Sem dúvida. Não apenas com o IBAMA, mas conseguiríamos trocar experiências com mais facilidade com outras agências sobre problemas que elas já enfrentaram. Por exemplo, essa interface com a área ambiental também existe na Agência Nacional do Petróleo (ANP), na Anvisa e na ANEEL. Estar nesse ecossistema possibilita uma troca de informações que garante maior fluidez aos processos.
Quando a ANSN atua em um projeto de energia nuclear? Vocês entram no início, na concepção ou ao final, após o aval da agência reguladora de energia?
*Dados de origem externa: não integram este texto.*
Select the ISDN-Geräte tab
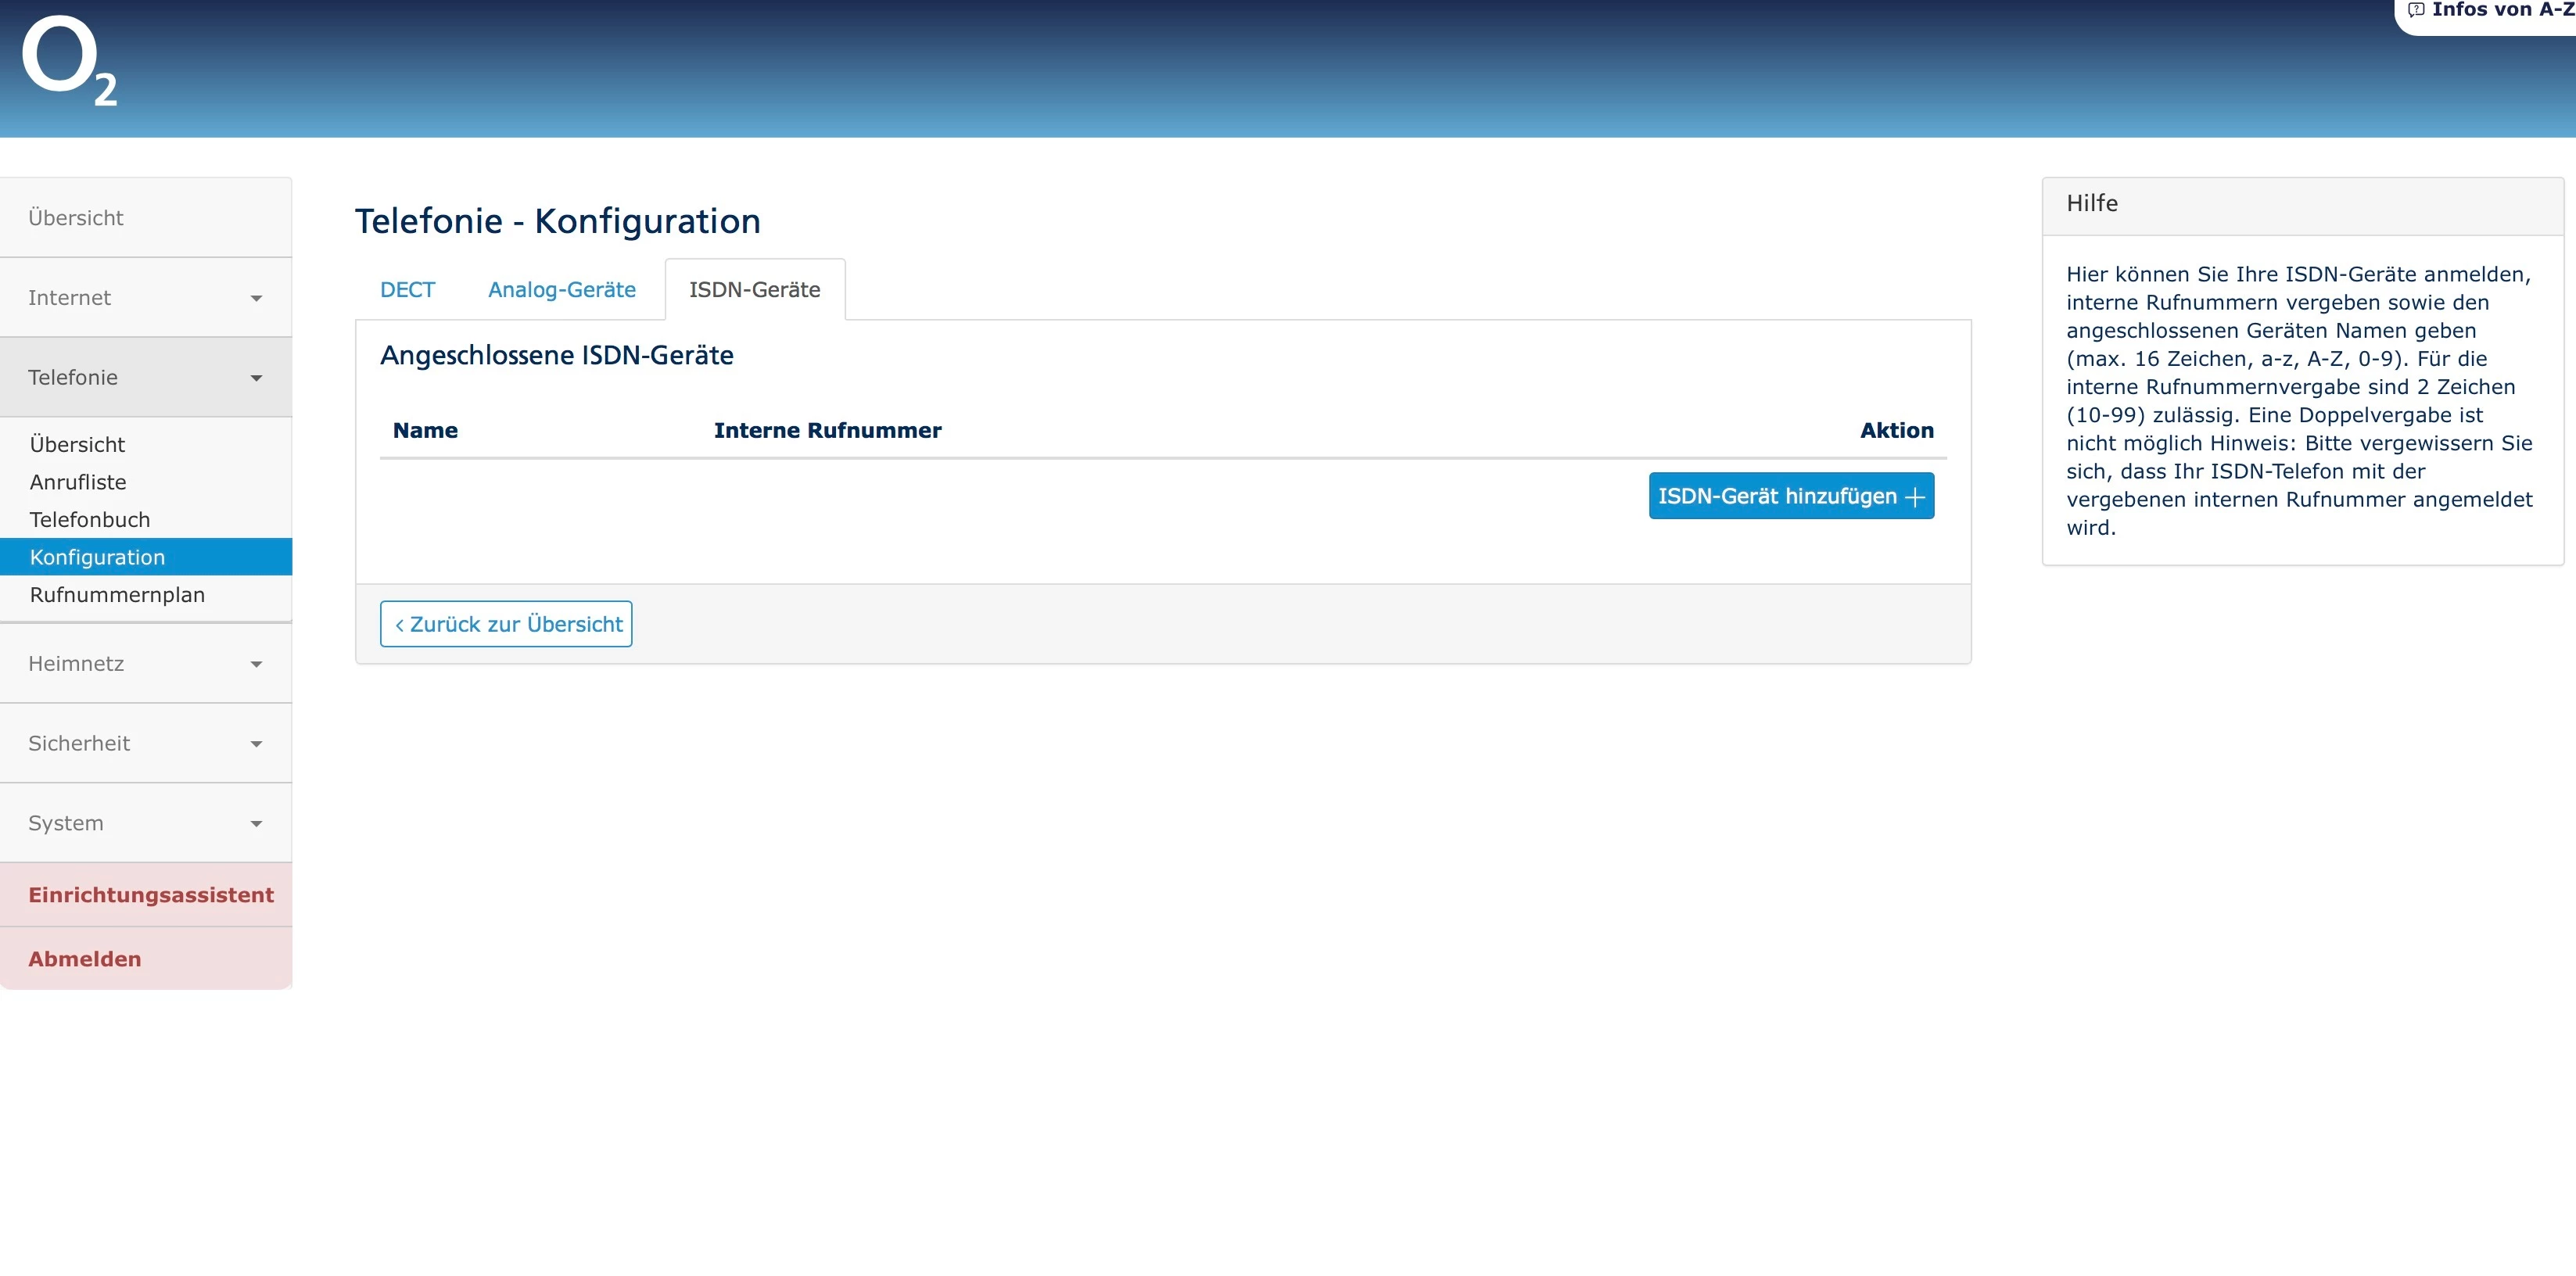Viewport: 2576px width, 1276px height. coord(754,290)
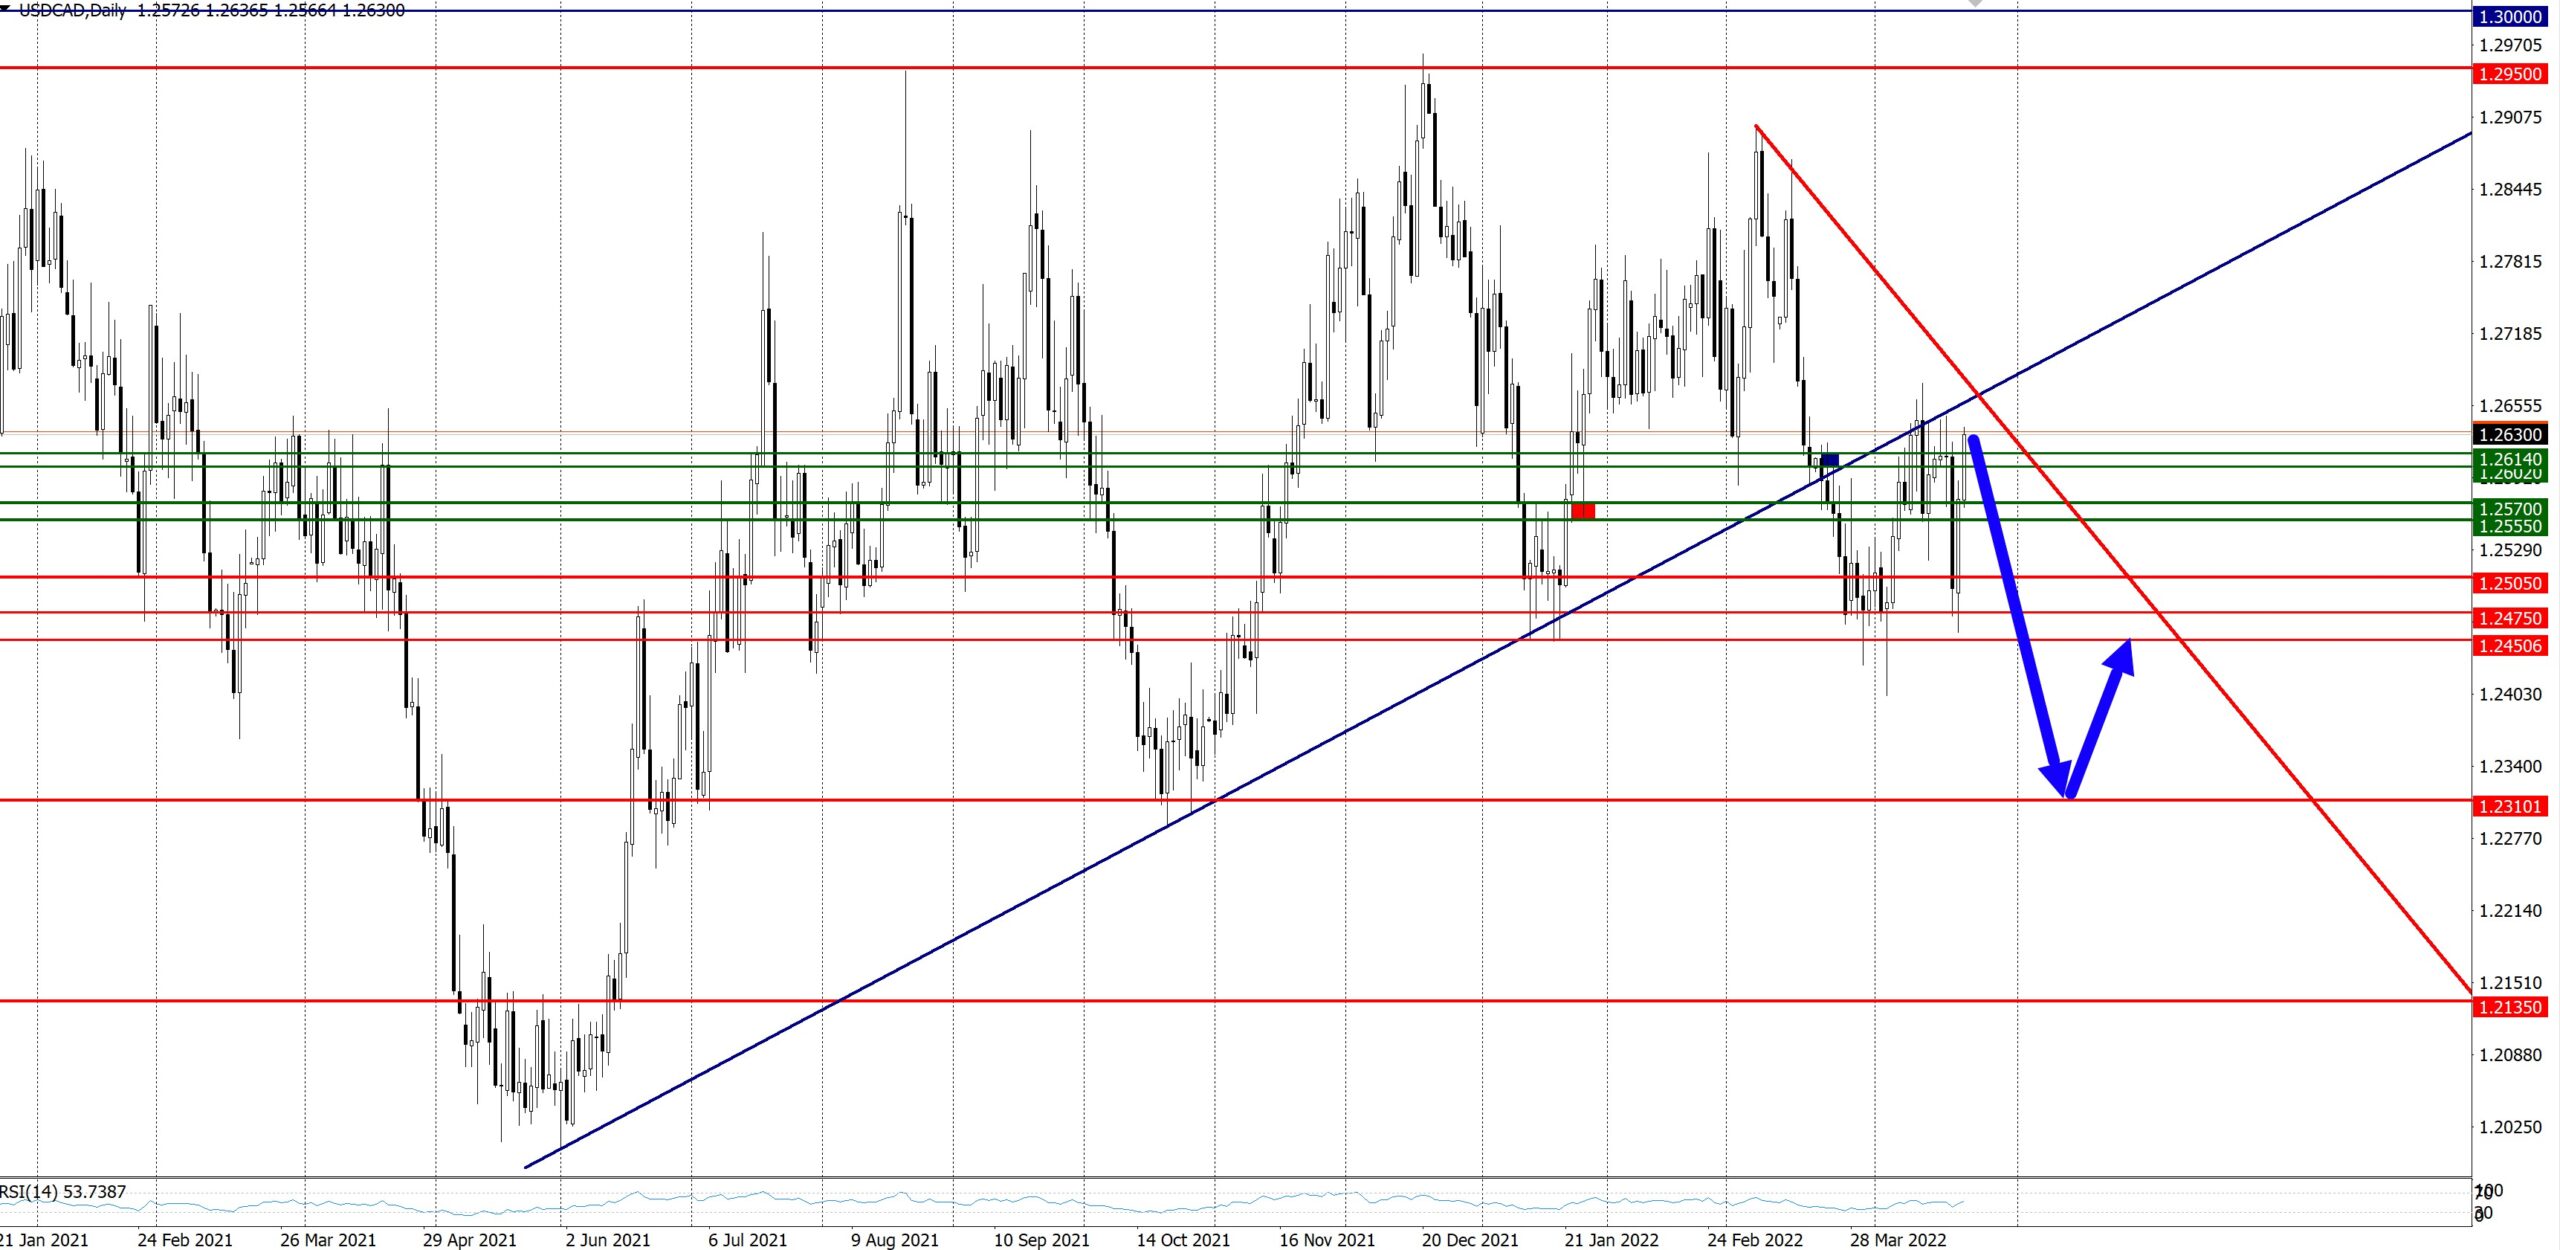
Task: Click the 1.24506 red price label
Action: coord(2511,647)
A ANSN acompanha os projetos da área nuclear do berço ao túmulo. Em um empreendimento nuclear, atuamos desde a aprovação do local. Ao escolher um terreno, o licenciado submete as características daquela área — englobando parâmetros de demografia, ecologia, sismologia, entre outros —, e a ANSN avalia e aprova o local sob a ótica da segurança.
Posteriormente, avaliamos e aprovamos a fase de construção, o comissionamento (que é a primeira entrada em operação) e autorizamos a operação propriamente dita. Seguimos até o final, no descomissionamento e desmobilização da estrutura, garantindo que o ambiente possa ser devolvido à população nas mesmas condições em que foi concedido lá no início. Acompanhamos tudo do berço ao túmulo, com foco estrito na segurança nuclear e radiológica. O IBAMA, por exemplo, observa outros aspectos ambientais, de modo que os licenciamentos são complementares.

publicada em 18 de agosto de 2026 às 14:00 





A informação de 290 fiscais não procede, a ANSN tem 206 fiscais , dos quais só 59 executam a função, o restante são funcionários do IRD com extensas carreiras de P&D, hoje a ANSN tá sobrecarregada e isso aumenta demais a chance de um incidente radiológico.
O IRD pertence à estrutura da ANSN, assim, seus funcionários são da ANSN, A extensa carreira em P&D os qualifica mais que o suficiente para a atividade fiscalizadora e normatizadora. Isso é muito bom. O preço a pagar é que a disponibilidade de tempo para P&D vai ser reduzida para atender as demandas da missão da ANSN. Tenho muitos colegas e amigos no IRD e eles têm potencial para encarar esta nobre missão! Meus votos de sucesso a todos.